*EXERCISE DESCRIPTION*
Reproduce verbatim the stretch of the DTC product-photo grading text from "The report card" through "earns the price.".

*TEXT PASSAGE*
━━━━━━

I graded 5 DTC brands' product photos the way an AI shopping agent does

I graded 5 DTC brands' product photos the way an AI shopping agent does

I graded five well-known DTC brands' product photos the way an AI shopping engine does. Three nailed the five-shot set, two didn't, and the gap split cleanly by category.

I ran five well-known DTC brands through the same five-shot test an AI shopping engine effectively applies to product images: a clean hero, real angles, a material close-up, a scale cue, a lifestyle shot. Three passed. Two didn't. And the two that fell short were the beauty and jewelry brands, both missing the exact shots that tell an engine what a product is and what it's made of.

A few weeks back I argued that AI shopping engines read your product images now, not just your text, and that they quietly reward a specific set of five shots. It was a clean argument on paper.

Then I got curious about how real brands actually stack up. Not made-up examples. Names you know.

So I opened five DTC stores, pulled up the product page for a flagship item on each, and graded the image set the way a shopping agent effectively does. One question: does this page give an engine what it needs to recognize the product and match it to what a shopper asked for?

I expected everyone to miss something. That's not what I found. What I found was cleaner, and a little uncomfortable if you sell in certain categories.

How I graded them, and why an agent cares

When someone asks ChatGPT or Google's AI for "a slim leather wallet that still holds cash" or "a tinted brow gel for sparse brows," the engine does two jobs with your photos. It works out what the product is, which is recognition. Then it decides whether it fits the request, which is intent matching.

Five shots cover both jobs:

  • A clean hero on a plain background. The recognition shot.

  • Multiple angles. Front, back, side, the parts that matter for the category.

  • A material close-up. What is this actually made of.

  • A scale cue. How big is it, on a body or in a hand.

  • A lifestyle shot. The product in use, which is how an engine reads feel.

One front photo answers one of those questions. A full set answers all five. I wrote the long version of why each shot matters separately, so here I just used it as a scorecard.

The rule I set for myself: no partial credit for "they probably have it somewhere." If the shot isn't on the product page, the agent doesn't see it, so it doesn't count.

The report card

Here's how the five landed, each on one flagship product, graded on the page as it stood the day I looked:

  • Allbirds, Wool Runner: A. The full set, including the shots most brands skip.

  • Buck Mason, Pima Classic Tee: A. Clean hero, on-model, and the fabric proof that earns the price.

━━━━━━

*RECORDS PROVIDED*
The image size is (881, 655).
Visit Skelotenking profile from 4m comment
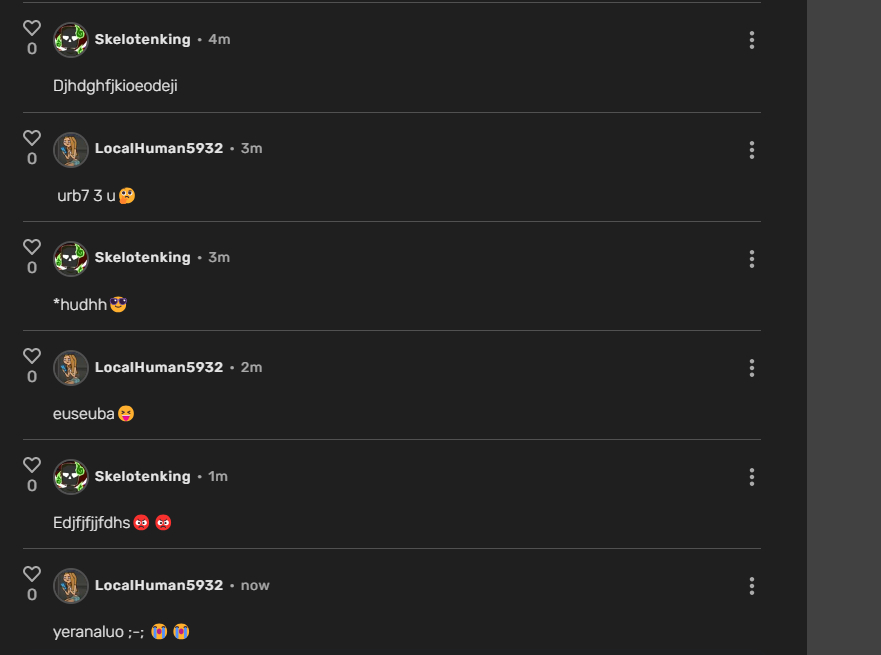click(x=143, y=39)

━━━━━━

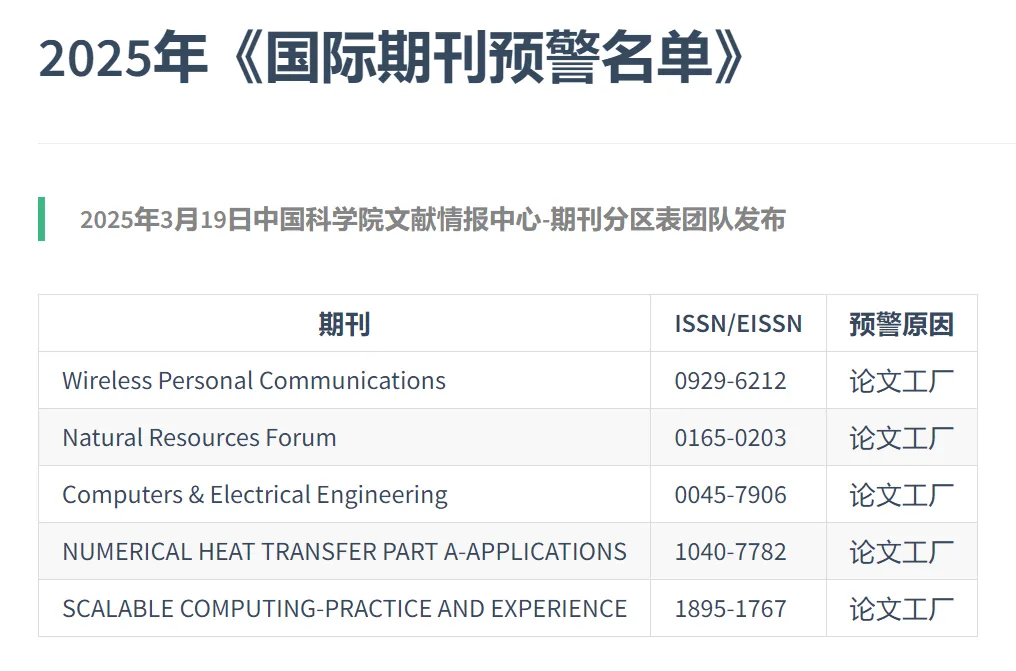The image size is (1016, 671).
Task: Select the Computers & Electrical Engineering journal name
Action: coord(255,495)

━━━━━━

*TASK RESULT*
The report card

Here's how the five landed, each on one flagship product, graded on the page as it stood the day I looked:

  • Allbirds, Wool Runner: A. The full set, including the shots most brands skip.

  • Buck Mason, Pima Classic Tee: A. Clean hero, on-model, and the fabric proof that earns the price.